Intel is, as you’re probably aware, in the processor business; they’re hardly the only company there, but they’re undeniably the biggest name in the processor business. Processors typically get bigger and faster and more complex over time, making them considerably more powerful. Today’s computers are more powerful than yesterday’s computers, in other words.
That’s only half of the power equation when it comes to computing, however. It’s all very well to have a device in your pocket that’s far more capable than the systems that put man on the moon, but it’s not much use if they run out of actual energy while you’re still using them. That’s why energy consumption is the other kind of power that processor manufacturers are concerned about.
I recently attended Intel’s Developer Forum (IDF) in San Francisco (disclaimer: I went there as a guest of Intel), where the company unveiled not one but two new approaches to the energy/power problem.
For a while now, it’s had processors under the “Atom” brand designed for low power usage in small laptops and tablets; if you ever owned a netbook, the chances are high it was running on an Atom processor. Atom-based systems were typically very good with battery life, but often a bit lacklustre when it came to performance.
Intel’s latest generation of Atom processors, codenamed “Bay Trail” — although you won’t see that on any marketing material — are aimed at fixing that problem with improved graphics and mathematical processing over the previous generation, with much the same battery performance. As an example, at IDF, Asus launched the Transformer Book T100, a US$349 10.1″ convertible tablet/laptop (http://youtu.be/QRwwX2KzsC4) running on Bay Trail with an estimated 11 hour battery life running full Windows 8.1. If Bay Trail can live up to those kinds of promises, it’s feasible to make computers that are much lighter while still being highly functional.
Some computers don’t need to be massively functional, however; they just need to perform a few set tasks well, while conversing with more powerful system. That’s the promise behind Intel’s other processor surprise, Quark. Quark is what’s called a “System On A Chip”, a tiny lump of silicon — it’s one fifth the size of an Atom processor — with incredibly low power usage. Intel showed off a prototype smartwatch it had built using Quark, but it’s not stopping there.

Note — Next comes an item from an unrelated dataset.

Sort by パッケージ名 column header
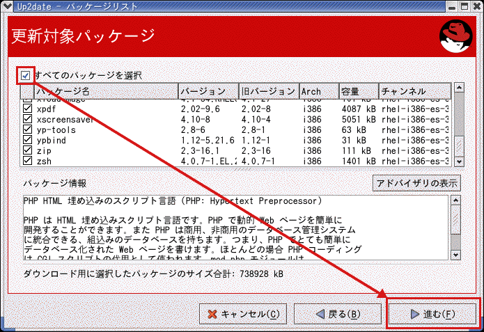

While Quark will probably use power in the milliwatt level, Intel is also researching even lower power processors at the microwatt stage. It’s not hard to generate a microwatt, and to show this off, Intel demonstrated a tablet being powered by, of all things, a glass of wine. It wasn’t running particularly complicated tasks, but there’s a massive upside to being able to do even the smallest of computing tasks from nearly no power at all.